Barangkali, lantaran berbagai kelemahan yang telah disebutkan,
beberapa sarjana Muslim belakangan meninggalkan riwayat-riwayat
yang membingungkan dan berusaha menyusun kronologi
pewahyuan al-Quran dengan menelaah secara kritis gaya bahasanya.
Mereka, misalnya, menyimpulkan bahwa di tempat-tempat di mana
muncul ungkapan “yã ayyuhã-lladzîna ãmanû,” maka sebagian
besar darinya merupakan wahyu periode Madinah; sementara
ungkapan “yã ayyuhã-l-nãs” sebagian besar berasal dari periode
Makkiyah.10 Demikian pula, disimpulkan bahwa ayat-ayat
Makkiyah lebih pendek dibandingkan ayat-ayat Madaniyah.11
Bahkan riwayat-riwayat asbãb al-nuzûl tentang ayat-ayat atau surat-
surat tertentu ditolak dengan alasan-alasan tertentu.
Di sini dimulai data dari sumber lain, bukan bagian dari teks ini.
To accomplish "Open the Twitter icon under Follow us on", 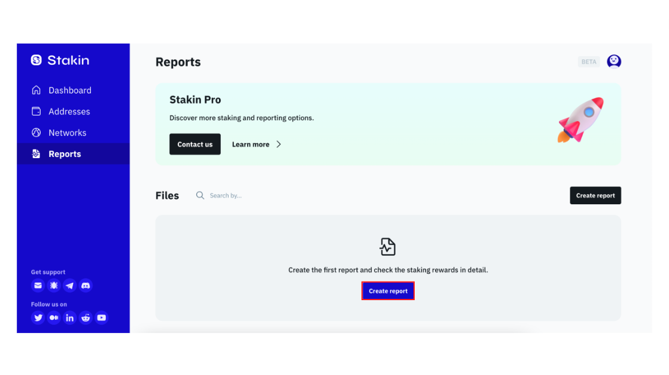I will coord(38,317).
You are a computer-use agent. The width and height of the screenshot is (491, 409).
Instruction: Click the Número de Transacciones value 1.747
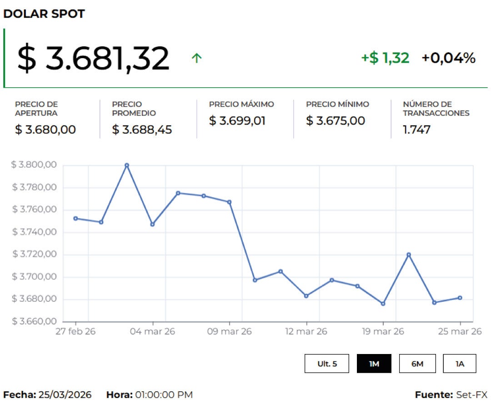(x=416, y=130)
Al-Suyuthi
banyak mengungkapkan contoh tentang aksioma kritis semacam
itu.12 Dalam periode modern Islam, Ahmad Khan melangkah lebih
jauh lagi dengan memandang bahwa penelusuran asbâb al-nuzûl
lewat riwayat-riwayat adalah lemah. “Jalan paling selamat,”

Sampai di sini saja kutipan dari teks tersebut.